The social media advertising company Facebook dumped news at 5 p.m. eastern on the night before Thanksgiving.
Facebook was responding to the controversy over their hiring of a Republican opposition research firm to smear critics as anti-Antisemitic.
Facebook Chief Operating Officer Sheryl Sandberg took responsibility for the scandal -- but did not announce her retirement.
Facebook head of communications and policy Elliot Schrage admitted that the corporate Goliath did hire Definers Public Affairs, an opposition research company founded and directed by Republicans.
"We hired Definers in 2017 as part of our efforts to diversify our DC advisors after the election," Schrage wrote in a statement.
Schrage also admitted the company asked Definers Public Affairs to do work against George Soros, but denied they asked them to "distribute or create fake news."
Sandberg took ownership of the scandal, but did not resign.

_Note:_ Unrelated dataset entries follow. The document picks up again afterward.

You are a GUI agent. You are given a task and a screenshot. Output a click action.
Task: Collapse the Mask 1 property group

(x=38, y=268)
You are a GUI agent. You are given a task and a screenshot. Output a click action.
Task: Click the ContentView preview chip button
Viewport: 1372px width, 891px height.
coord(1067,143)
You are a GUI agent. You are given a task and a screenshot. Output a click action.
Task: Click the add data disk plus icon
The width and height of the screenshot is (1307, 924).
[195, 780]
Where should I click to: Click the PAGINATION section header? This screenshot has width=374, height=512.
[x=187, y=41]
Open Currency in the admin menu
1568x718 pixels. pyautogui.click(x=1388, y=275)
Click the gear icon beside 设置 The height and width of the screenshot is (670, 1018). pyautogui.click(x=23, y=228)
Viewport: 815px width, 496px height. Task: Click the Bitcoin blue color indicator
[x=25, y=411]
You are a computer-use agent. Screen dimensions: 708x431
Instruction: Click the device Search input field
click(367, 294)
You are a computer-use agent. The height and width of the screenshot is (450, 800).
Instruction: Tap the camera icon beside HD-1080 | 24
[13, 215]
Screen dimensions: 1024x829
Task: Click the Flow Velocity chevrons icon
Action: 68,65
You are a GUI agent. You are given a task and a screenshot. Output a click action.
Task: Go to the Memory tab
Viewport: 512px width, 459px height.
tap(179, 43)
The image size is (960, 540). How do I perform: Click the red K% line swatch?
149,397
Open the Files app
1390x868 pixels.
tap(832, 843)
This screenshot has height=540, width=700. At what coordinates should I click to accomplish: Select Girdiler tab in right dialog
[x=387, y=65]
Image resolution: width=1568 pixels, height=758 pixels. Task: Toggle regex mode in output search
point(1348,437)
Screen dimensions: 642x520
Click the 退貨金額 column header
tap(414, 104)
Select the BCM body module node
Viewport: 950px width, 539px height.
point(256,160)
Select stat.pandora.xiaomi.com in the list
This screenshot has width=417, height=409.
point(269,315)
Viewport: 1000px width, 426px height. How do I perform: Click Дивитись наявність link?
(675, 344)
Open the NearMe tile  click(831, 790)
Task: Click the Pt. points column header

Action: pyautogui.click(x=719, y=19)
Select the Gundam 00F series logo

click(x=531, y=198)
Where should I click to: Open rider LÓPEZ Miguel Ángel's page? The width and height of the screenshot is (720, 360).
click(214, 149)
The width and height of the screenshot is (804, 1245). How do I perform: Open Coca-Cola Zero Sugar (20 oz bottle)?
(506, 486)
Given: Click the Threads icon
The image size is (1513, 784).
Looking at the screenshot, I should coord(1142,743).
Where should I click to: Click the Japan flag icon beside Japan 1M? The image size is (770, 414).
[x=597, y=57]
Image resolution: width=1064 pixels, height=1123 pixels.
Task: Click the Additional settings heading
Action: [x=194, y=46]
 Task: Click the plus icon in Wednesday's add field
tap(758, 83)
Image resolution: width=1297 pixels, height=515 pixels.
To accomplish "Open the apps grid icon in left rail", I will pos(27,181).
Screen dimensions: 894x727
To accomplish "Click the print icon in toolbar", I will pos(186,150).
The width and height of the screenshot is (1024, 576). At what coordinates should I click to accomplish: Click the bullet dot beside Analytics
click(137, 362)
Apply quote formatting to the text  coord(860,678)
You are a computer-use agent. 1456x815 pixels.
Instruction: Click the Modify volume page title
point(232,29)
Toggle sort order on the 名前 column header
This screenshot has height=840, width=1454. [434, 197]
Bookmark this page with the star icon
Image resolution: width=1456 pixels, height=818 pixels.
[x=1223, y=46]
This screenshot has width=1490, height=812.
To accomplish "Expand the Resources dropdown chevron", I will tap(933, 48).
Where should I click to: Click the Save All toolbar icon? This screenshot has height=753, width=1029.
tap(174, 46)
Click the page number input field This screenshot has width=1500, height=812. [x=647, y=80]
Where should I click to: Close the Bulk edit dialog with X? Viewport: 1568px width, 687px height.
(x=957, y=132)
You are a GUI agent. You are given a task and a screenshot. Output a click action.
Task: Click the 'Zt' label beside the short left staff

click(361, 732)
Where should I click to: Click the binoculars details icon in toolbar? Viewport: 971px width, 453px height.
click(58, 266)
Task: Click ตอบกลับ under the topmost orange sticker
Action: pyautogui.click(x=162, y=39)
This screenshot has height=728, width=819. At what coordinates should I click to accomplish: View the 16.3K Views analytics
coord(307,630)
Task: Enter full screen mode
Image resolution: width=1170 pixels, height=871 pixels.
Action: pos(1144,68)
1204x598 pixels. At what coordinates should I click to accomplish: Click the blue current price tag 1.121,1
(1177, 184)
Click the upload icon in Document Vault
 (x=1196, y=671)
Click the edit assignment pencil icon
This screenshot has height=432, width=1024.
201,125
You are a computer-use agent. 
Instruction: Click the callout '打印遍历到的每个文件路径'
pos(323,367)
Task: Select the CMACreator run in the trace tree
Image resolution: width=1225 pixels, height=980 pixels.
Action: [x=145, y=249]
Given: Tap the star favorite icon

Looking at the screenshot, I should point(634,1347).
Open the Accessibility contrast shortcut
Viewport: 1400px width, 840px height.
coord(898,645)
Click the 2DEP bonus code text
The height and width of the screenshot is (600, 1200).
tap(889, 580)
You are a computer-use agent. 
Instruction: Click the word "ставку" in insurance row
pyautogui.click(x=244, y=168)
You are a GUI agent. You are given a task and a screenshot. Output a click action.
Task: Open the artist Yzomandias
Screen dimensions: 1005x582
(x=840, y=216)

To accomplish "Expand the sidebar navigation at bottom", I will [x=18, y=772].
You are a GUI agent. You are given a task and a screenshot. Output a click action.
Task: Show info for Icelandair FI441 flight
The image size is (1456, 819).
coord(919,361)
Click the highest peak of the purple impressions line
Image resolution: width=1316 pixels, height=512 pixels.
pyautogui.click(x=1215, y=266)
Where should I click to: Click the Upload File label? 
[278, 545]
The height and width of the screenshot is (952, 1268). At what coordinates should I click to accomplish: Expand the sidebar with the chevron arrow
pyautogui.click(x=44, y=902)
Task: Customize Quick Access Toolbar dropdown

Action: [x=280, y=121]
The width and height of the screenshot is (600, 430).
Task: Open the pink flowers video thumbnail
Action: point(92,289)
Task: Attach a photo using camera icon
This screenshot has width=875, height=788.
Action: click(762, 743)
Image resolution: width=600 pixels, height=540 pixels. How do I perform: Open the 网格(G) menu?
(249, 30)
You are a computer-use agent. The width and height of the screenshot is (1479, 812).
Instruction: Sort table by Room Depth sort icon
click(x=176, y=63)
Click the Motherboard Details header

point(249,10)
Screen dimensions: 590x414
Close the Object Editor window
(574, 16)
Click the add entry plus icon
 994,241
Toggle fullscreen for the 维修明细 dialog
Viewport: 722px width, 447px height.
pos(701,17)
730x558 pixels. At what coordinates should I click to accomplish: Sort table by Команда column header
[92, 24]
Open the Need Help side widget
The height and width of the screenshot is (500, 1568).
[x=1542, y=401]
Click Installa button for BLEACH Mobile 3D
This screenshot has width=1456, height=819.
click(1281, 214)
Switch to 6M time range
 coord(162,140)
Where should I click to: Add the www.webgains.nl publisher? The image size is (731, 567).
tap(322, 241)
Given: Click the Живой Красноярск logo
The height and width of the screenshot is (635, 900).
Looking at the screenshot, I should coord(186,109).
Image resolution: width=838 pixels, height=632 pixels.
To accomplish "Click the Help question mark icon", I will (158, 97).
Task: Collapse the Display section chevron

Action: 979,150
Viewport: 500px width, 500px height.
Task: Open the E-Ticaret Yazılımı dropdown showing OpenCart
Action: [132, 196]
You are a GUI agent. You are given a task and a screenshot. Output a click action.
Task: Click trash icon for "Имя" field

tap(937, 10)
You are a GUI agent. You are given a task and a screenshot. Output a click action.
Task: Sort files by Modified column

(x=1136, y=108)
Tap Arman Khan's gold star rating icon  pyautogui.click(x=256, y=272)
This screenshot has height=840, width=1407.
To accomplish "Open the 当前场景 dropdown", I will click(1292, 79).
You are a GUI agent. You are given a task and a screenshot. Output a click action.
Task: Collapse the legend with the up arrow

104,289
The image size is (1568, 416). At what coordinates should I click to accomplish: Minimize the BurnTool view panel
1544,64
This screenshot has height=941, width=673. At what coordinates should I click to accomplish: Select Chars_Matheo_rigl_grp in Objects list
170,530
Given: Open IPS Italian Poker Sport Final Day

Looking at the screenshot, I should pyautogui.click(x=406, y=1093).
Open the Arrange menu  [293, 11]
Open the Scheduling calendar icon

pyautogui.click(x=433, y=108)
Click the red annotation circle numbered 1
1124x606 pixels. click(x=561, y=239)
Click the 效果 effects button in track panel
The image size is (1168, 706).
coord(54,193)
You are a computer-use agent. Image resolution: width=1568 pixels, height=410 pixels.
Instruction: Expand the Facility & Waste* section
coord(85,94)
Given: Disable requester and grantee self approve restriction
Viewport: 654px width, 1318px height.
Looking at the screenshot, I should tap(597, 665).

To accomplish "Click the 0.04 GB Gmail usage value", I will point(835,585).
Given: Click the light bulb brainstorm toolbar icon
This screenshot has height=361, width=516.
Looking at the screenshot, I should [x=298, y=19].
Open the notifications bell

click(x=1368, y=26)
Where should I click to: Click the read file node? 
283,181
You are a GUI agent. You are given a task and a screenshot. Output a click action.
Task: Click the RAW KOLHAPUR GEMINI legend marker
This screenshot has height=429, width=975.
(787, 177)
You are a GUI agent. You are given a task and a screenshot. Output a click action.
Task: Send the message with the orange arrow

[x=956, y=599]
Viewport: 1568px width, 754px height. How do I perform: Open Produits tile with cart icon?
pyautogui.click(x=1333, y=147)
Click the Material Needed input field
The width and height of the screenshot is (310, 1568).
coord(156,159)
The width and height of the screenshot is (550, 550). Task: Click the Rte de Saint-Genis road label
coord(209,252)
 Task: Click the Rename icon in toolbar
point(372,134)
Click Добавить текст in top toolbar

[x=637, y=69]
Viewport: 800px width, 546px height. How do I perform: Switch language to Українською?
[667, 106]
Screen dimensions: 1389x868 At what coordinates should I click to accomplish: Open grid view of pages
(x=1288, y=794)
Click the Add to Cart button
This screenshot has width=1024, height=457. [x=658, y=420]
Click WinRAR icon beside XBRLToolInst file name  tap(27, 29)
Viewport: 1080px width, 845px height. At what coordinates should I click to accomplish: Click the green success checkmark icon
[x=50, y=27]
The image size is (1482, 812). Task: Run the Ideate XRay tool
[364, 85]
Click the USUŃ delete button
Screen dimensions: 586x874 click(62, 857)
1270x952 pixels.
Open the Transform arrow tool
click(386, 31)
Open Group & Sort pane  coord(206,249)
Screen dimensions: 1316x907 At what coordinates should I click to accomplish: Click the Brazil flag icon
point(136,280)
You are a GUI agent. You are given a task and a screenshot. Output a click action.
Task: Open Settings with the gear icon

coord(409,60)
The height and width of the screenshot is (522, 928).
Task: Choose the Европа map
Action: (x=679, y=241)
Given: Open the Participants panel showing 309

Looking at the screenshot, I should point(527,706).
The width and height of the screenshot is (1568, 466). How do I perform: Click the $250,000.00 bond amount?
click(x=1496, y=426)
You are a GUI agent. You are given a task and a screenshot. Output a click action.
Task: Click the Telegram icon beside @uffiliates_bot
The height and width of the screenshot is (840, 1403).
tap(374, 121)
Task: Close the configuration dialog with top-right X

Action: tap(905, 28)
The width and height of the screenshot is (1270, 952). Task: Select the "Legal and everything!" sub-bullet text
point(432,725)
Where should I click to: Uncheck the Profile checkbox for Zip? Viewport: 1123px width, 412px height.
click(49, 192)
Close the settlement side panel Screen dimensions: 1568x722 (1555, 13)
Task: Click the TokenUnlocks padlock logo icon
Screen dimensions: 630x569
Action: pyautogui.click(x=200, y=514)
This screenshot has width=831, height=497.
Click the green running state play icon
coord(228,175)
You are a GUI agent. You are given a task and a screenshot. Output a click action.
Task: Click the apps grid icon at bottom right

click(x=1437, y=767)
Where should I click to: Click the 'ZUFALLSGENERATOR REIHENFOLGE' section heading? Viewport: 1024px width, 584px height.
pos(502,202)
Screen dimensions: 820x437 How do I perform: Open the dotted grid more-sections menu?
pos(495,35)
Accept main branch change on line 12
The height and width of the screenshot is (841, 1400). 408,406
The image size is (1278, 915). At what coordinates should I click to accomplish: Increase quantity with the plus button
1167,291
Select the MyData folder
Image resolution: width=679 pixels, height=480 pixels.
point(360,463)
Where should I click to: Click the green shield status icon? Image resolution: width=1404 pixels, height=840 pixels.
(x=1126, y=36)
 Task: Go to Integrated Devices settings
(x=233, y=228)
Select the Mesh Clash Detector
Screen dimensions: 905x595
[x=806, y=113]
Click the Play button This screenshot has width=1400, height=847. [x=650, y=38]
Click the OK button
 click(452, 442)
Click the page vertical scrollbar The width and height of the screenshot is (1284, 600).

"I want to be clear that I oversee our Comms team and take full responsibility for their work and the PR firms who work with us," she wrote. "I truly believe we have a world class Comms team and I want to acknowledge the enormous pressure the team has faced over the past year."
Sandberg claimed, "it was never anyone’s intention to play into an anti-Semitic narrative against Mr. Soros or anyone else."
Yet, Sandberg only apologized for the distraction.
"I know this has been a distraction at a time when you’re all working hard to close out the year — and I am sorry," she wrote. "Thanksgiving seems like the right time to say a big thank you once again."